> Work to be completed
Within the records below, find each line with the word "Madrid" and copy it out.

> Source information

──────

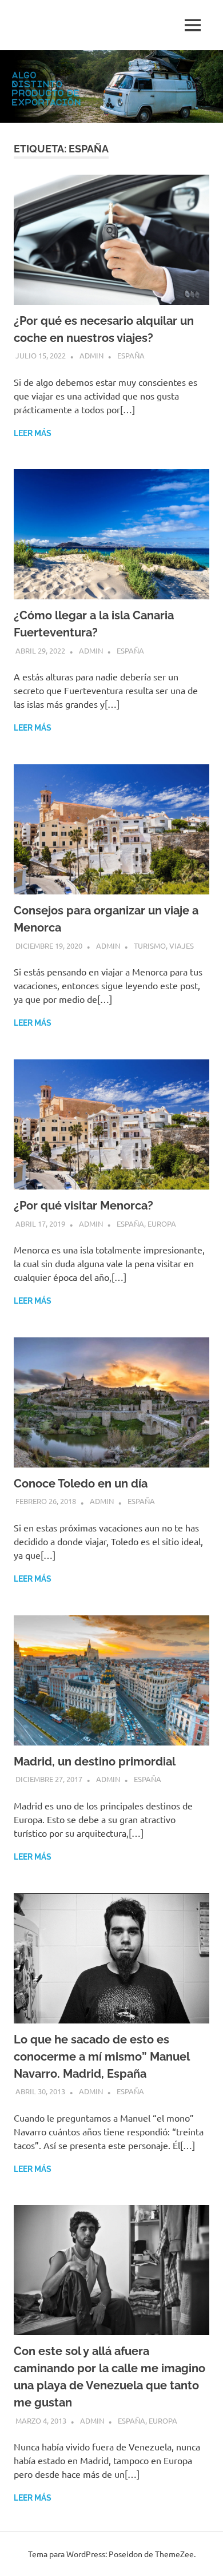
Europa (162, 1223)
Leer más (32, 433)
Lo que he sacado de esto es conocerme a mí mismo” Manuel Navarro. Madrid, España (101, 2057)
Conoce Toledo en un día (81, 1483)
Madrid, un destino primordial (95, 1761)
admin (91, 355)
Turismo (150, 945)
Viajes (181, 945)
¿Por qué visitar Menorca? (83, 1205)
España (131, 355)
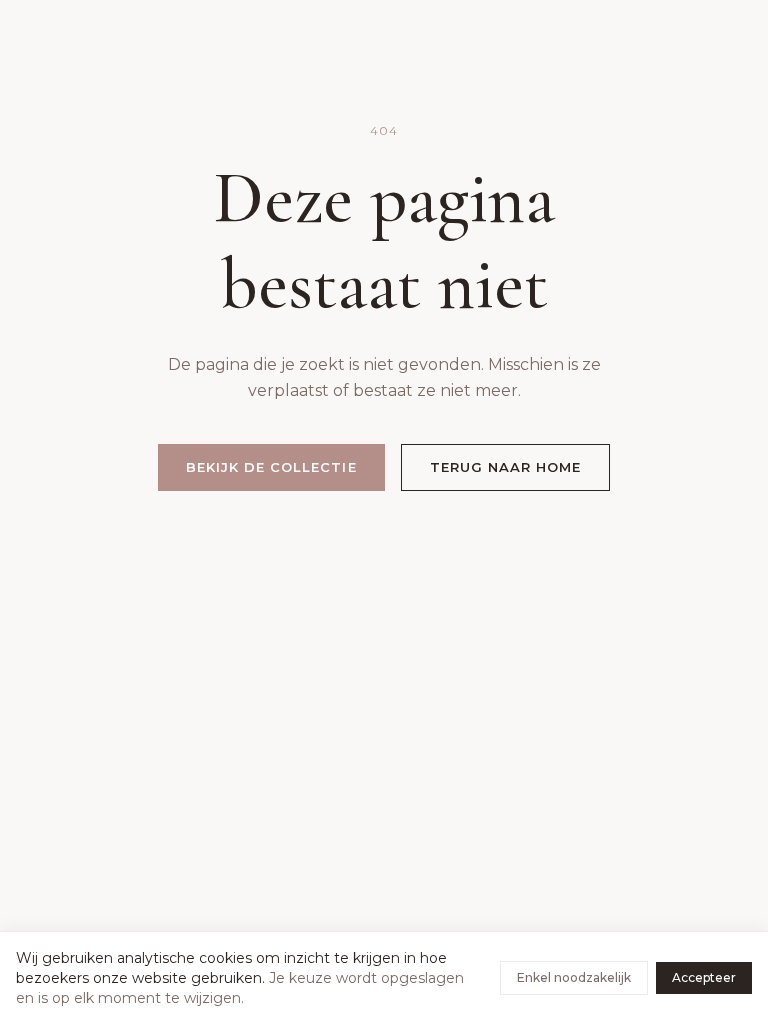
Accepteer (704, 977)
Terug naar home (506, 467)
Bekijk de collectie (271, 467)
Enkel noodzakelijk (574, 977)
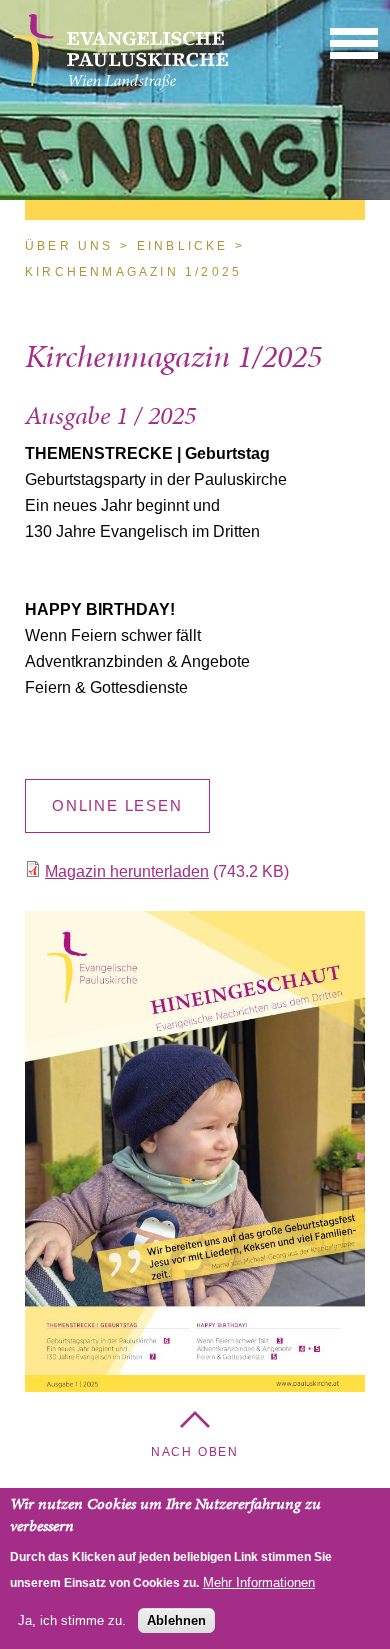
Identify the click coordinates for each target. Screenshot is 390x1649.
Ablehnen (176, 1620)
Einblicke (183, 246)
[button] (354, 42)
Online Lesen (117, 805)
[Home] (120, 85)
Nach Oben (195, 1452)
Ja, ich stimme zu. (72, 1620)
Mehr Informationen (259, 1582)
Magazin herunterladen (127, 871)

──────

> Task result
Lo que he sacado de esto es conocerme a mí mismo” Manuel Navarro. Madrid, España (101, 2057)
Madrid, un destino primordial (95, 1761)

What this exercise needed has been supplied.